Somewhere below are a line with "码上全栈 (99, 1406)" and a later line with "服务器 (104, 676)". Output exactly those lines and all lines between them.

*** Extracted information ***

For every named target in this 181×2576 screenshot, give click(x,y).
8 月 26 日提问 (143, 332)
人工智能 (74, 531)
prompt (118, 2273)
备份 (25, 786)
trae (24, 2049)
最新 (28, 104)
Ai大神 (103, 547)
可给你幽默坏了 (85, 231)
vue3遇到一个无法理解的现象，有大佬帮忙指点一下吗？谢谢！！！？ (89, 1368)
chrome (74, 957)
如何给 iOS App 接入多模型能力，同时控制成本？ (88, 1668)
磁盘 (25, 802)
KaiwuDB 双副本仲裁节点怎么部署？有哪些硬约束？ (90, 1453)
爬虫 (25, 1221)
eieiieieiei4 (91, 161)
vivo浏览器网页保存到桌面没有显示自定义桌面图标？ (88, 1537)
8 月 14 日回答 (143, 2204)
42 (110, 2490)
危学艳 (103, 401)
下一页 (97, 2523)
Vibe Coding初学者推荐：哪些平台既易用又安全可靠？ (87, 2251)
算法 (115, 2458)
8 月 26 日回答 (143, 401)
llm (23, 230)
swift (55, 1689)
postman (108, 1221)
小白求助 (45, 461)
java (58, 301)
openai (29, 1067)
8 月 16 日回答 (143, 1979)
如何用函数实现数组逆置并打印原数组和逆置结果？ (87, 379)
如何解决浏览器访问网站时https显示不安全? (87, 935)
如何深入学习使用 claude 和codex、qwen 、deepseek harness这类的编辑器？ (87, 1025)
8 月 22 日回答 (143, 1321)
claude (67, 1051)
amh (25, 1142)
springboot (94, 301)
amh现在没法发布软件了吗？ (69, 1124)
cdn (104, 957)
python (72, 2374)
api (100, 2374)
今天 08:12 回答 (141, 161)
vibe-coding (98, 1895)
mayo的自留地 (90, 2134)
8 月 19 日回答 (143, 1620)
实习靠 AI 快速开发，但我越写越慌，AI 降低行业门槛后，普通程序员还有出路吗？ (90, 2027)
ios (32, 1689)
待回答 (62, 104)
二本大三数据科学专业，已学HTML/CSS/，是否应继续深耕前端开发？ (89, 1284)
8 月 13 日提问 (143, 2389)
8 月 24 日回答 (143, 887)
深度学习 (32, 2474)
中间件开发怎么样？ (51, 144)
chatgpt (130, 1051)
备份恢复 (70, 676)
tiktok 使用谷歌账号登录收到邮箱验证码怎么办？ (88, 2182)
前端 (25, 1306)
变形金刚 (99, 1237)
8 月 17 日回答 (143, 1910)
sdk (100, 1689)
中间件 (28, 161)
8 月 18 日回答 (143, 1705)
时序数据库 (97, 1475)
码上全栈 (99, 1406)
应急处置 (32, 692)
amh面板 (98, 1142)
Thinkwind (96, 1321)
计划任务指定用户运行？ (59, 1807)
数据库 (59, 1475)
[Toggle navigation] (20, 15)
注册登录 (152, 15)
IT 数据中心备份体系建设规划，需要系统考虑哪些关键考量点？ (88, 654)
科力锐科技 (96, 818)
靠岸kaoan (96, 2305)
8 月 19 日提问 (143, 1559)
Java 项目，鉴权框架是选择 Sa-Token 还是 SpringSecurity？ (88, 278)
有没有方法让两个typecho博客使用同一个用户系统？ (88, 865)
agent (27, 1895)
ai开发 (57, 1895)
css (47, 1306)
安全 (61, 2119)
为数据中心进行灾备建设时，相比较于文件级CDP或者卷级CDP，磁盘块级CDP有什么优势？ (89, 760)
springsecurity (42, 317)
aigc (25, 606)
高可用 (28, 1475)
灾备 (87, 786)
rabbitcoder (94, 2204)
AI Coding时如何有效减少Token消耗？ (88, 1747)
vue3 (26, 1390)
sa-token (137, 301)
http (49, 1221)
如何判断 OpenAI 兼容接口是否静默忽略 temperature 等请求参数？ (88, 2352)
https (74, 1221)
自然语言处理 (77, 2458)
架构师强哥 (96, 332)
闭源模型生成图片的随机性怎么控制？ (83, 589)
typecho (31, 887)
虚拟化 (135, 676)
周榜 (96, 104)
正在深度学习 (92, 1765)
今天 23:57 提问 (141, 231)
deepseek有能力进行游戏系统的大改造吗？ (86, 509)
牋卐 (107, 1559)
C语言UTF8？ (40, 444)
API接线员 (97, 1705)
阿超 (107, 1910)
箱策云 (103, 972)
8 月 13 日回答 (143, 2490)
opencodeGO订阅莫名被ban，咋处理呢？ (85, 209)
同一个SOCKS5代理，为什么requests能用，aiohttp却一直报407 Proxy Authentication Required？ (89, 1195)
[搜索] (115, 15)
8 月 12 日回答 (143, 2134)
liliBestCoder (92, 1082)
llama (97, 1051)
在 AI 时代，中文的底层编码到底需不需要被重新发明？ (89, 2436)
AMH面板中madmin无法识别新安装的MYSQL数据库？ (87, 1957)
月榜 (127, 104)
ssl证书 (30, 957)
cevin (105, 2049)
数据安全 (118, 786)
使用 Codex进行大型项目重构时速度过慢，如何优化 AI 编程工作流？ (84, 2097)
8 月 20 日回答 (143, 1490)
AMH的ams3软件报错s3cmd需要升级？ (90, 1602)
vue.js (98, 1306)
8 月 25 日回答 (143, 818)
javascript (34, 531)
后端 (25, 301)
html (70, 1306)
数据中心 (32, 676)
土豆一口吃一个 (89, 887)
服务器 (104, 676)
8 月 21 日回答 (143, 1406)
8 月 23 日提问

*** End of Extracted information ***

→ Output for this exercise
码上全栈 (99, 1406)
应急处置 (32, 692)
amh面板 (98, 1142)
Thinkwind (96, 1321)
计划任务指定用户运行？ (59, 1807)
数据库 (59, 1475)
[Toggle navigation] (20, 15)
注册登录 (152, 15)
IT 数据中心备份体系建设规划，需要系统考虑哪些关键考量点？ (88, 654)
科力锐科技 (96, 818)
靠岸kaoan (96, 2305)
8 月 19 日提问 (143, 1559)
Java 项目，鉴权框架是选择 Sa-Token 还是 SpringSecurity？ (88, 278)
有没有方法让两个typecho博客使用同一个用户系统？ (88, 865)
agent (27, 1895)
ai开发 (57, 1895)
css (47, 1306)
安全 (61, 2119)
为数据中心进行灾备建设时，相比较于文件级CDP或者卷级CDP，磁盘块级CDP有什么优势？ (89, 760)
springsecurity (42, 317)
aigc (25, 606)
高可用 (28, 1475)
灾备 (87, 786)
rabbitcoder (94, 2204)
AI Coding时如何有效减少Token消耗？ (88, 1747)
vue3 (26, 1390)
sa-token (137, 301)
http (49, 1221)
如何判断 OpenAI 兼容接口是否静默忽略 temperature 等请求参数？ (88, 2352)
https (74, 1221)
自然语言处理 (77, 2458)
架构师强哥 (96, 332)
闭源模型生成图片的随机性怎么控制？ (83, 589)
typecho (31, 887)
虚拟化 (135, 676)
周榜 (96, 104)
正在深度学习 (92, 1765)
今天 23:57 提问 (141, 231)
deepseek有能力进行游戏系统的大改造吗？ (86, 509)
牋卐 (107, 1559)
C语言UTF8？ (40, 444)
API接线员 (97, 1705)
阿超 (107, 1910)
箱策云 (103, 972)
8 月 13 日回答 (143, 2490)
opencodeGO订阅莫名被ban，咋处理呢？ (85, 209)
同一个SOCKS5代理，为什么requests能用，aiohttp却一直报407 Proxy Authentication Required？ (89, 1195)
[搜索] (115, 15)
8 月 12 日回答 (143, 2134)
liliBestCoder (92, 1082)
llama (97, 1051)
在 AI 时代，中文的底层编码到底需不需要被重新发明？ (89, 2436)
AMH面板中madmin无法识别新安装的MYSQL数据库？ (87, 1957)
月榜 (127, 104)
ssl证书 (30, 957)
cevin (105, 2049)
数据安全 (118, 786)
使用 Codex进行大型项目重构时速度过慢，如何优化 AI 编程工作流？ (84, 2097)
8 月 20 日回答 (143, 1490)
AMH的ams3软件报错s3cmd需要升级？ (90, 1602)
vue.js (98, 1306)
8 月 25 日回答 (143, 818)
javascript (34, 531)
后端 (25, 301)
html (70, 1306)
数据中心 (32, 676)
土豆一口吃一个 (89, 887)
服务器 (104, 676)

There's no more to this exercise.